If the map is at all readable, you’ll note that it’s actually an east-west road. And it’s not 58th, it’s 56th, except where it mysteriously turns into “NW Sammamish Rd,” roughly where the cross-street numbers get wonky. (City limits, perhaps?) I know this because “Mike” called me a few days later because he wasn’t sure what I meant. I spent five minutes attempting to provide relative geographical reference points (“Albertson’s, past the espresso stand near the animal hospital, all the way to the Arco”) to an engineer expecting hard block numbers or GPS coordinates. While he was patiently trying to explain he had looked at where he thought I meant (and, possibly, I was clueless), I summoned google maps to salvage the situation.

It’s been a few days since I spoke with him. I may try calling again to see if they’re actually going to whack the bushes down.

Over the weekend the construction has mysteriously moved southwest again, this time removing the curb and leaving a roadless gap bordered by more cones. Construction is too fomplicated. It seems like they rip it up, do a half-assed patch, then come back two months later to mess with it some more. Why can’t they
finish the stretch they’ve already ruined before destroying more road?

7 thoughts on “Road deconstruction”

  1. I’m fascinated when bike lanes suddenly appear and disappear. To me it seems that we are to suddenly levitate in order to avoid pitching off whatever precipice awaits.

    I read a story recently about how communities can get partial federal funding for road projects (most recently via The Transportation Equity Act for the 21st Century in 1998) if they paint a bike lane before they pull up all the cones. This would explain why there are bike lanes where it seems there is no safe way to get to them, nor any thought as to where that lane would place a cyclist relative to any destination or route. The goal is probably to provide for the municipality’s budget as much as it is for cyclists.

  2. Not to mention, on West Lake Sammamish Parkway leading up to 56th they have completely destroyed the sidewalk on the lake side. Unfortunately that was the only safe riding route so I’ve had to completely alter my route to avoid that stretch of road completely. Hopefully they’ll rebuild it someday. 🙂

  3. >Why can’t they finish the stretch they’ve already ruined
    >before destroying more road?

    The same thing happens over here. I suspect it’s because local government has come to expect that contractors do not complete things on time, so they leave a *long* gap between the time scheduled for Road-Rippers-R-Us to finish their demolition work and for Pavement City to finish the repair work.

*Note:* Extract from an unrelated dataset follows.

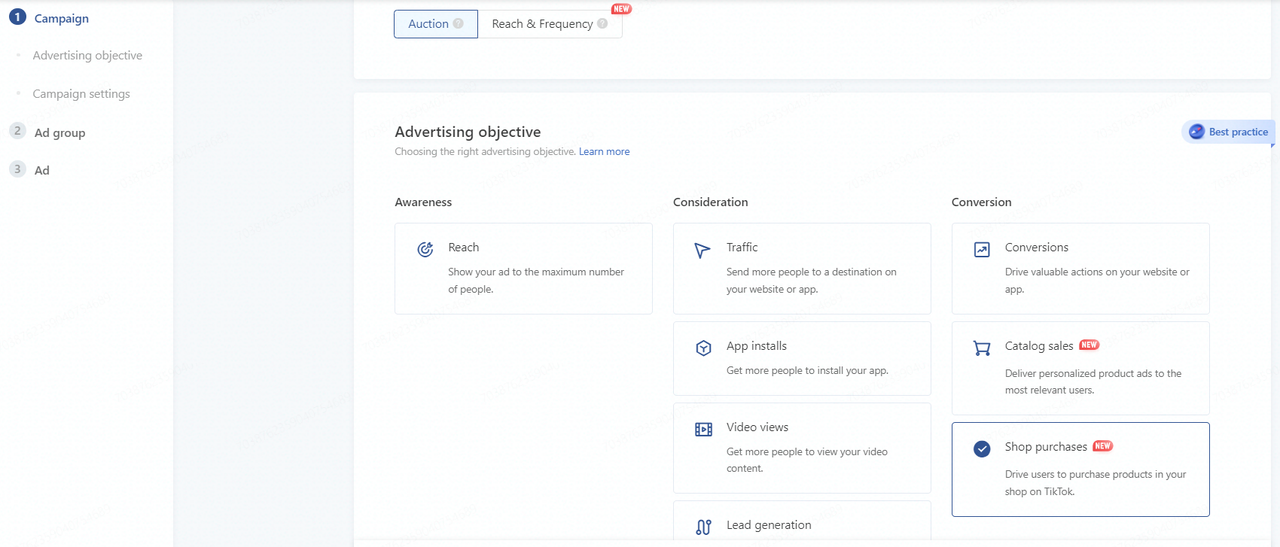Click the Best practice button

    But given that Road-Rippers-R-Us always manage to finish in less time than scheduled, why they leave a two-month gap is beyond me… unless it has something to do with them giving Pavement City 50 repair jobs at once when they only have 5 crews, just because their quote was the lowest 🙁

  4. My theory is conservation of pavement. There is not actually enough pavement to cover all of the roads at any given time so they have to move it around. The part that was torn off Sammamish Road is now resting peacefully on Lake Washington Blvd. Your road will get fixed when some other poor sap gets grooved pavement on his road to work.

    The blackberries are a problem all over the are. You REALLY have to be careful on a tandem because ducking the branches is a Bad Idea, if you know what I mean.

  5. Argh! This week everything from points 1 through 5 westbound has been shaved off with the road groovinator. The surface is horrible, broken up by protruding manholes. I can’t hop up on the curb because it’s a 2″ jump, hard to do in moving traffic.

    The sidewalk is also full of signs and lighting machinery for nighttime operations.